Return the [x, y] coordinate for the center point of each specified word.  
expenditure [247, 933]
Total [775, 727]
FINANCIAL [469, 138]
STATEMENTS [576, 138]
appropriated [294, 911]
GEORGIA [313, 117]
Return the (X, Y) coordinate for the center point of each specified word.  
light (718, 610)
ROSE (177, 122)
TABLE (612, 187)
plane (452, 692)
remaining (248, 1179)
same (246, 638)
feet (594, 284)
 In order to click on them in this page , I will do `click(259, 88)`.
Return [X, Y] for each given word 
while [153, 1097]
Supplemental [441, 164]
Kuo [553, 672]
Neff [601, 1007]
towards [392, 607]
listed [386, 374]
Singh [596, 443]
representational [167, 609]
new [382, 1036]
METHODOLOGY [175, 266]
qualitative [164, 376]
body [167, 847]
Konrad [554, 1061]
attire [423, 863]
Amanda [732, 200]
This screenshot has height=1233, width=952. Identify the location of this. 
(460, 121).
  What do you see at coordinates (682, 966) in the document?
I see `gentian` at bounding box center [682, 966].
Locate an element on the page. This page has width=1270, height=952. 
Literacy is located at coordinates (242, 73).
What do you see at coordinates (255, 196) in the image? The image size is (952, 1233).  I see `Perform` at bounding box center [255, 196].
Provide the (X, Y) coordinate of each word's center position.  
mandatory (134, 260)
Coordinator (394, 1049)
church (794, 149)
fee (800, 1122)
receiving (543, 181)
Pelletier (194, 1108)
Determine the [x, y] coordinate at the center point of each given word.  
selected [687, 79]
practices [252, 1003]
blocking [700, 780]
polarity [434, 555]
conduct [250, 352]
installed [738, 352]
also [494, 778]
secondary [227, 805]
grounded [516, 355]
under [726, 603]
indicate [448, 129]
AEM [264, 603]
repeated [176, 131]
——————
What is required –
In the listing above, copy out verbatim the lines from the line containing "Return the (X, Y)" through the line containing "Amanda [732, 200]", including both of those lines.

Task solution –
Return the (X, Y) coordinate for the center point of each specified word.  
light (718, 610)
ROSE (177, 122)
TABLE (612, 187)
plane (452, 692)
remaining (248, 1179)
same (246, 638)
feet (594, 284)
 In order to click on them in this page , I will do `click(259, 88)`.
Return [X, Y] for each given word 
while [153, 1097]
Supplemental [441, 164]
Kuo [553, 672]
Neff [601, 1007]
towards [392, 607]
listed [386, 374]
Singh [596, 443]
representational [167, 609]
new [382, 1036]
METHODOLOGY [175, 266]
qualitative [164, 376]
body [167, 847]
Konrad [554, 1061]
attire [423, 863]
Amanda [732, 200]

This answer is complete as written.